[[ Material supplied open ]]

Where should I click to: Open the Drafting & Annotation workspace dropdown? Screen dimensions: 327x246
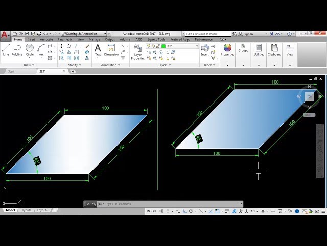point(87,34)
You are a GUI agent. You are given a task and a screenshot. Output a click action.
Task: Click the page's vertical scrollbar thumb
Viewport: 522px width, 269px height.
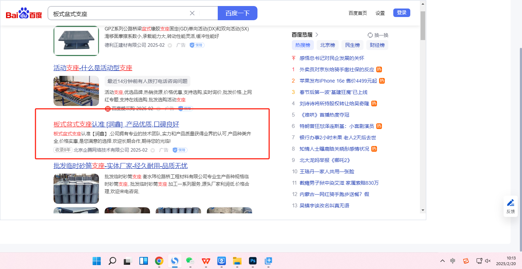coord(423,26)
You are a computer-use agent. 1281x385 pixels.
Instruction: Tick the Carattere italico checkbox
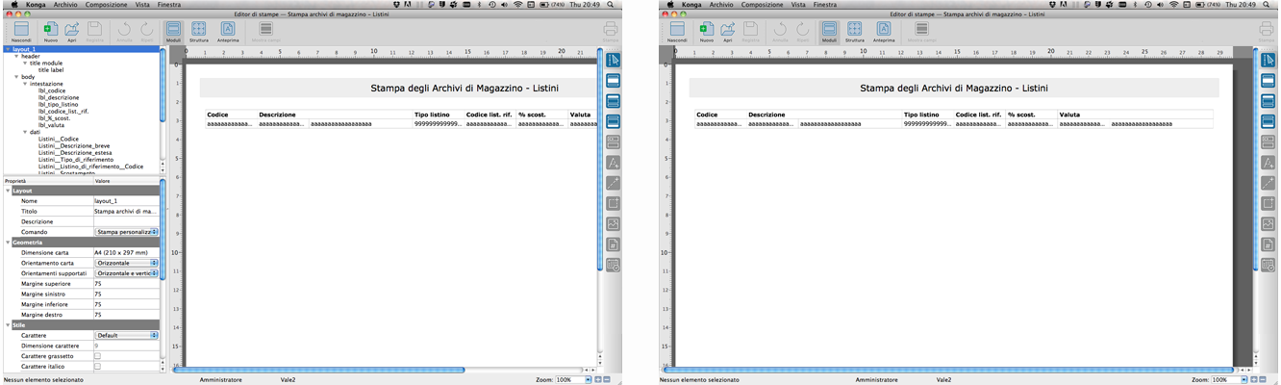point(97,367)
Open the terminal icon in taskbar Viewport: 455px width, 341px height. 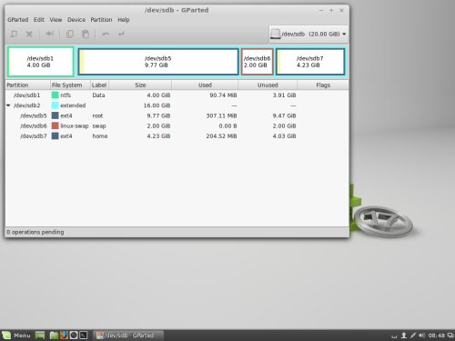click(84, 335)
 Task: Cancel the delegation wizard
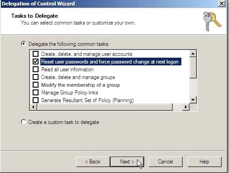coord(166,162)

[[ Material supplied closed ]]

Problem requirements:
Copy out each line of the material that holds the word "agent".

Written solution:
You are a GUI agent. You are given a task and a screenshot. Output a click action.
You are a computer-use agent. 1281x385 pixels.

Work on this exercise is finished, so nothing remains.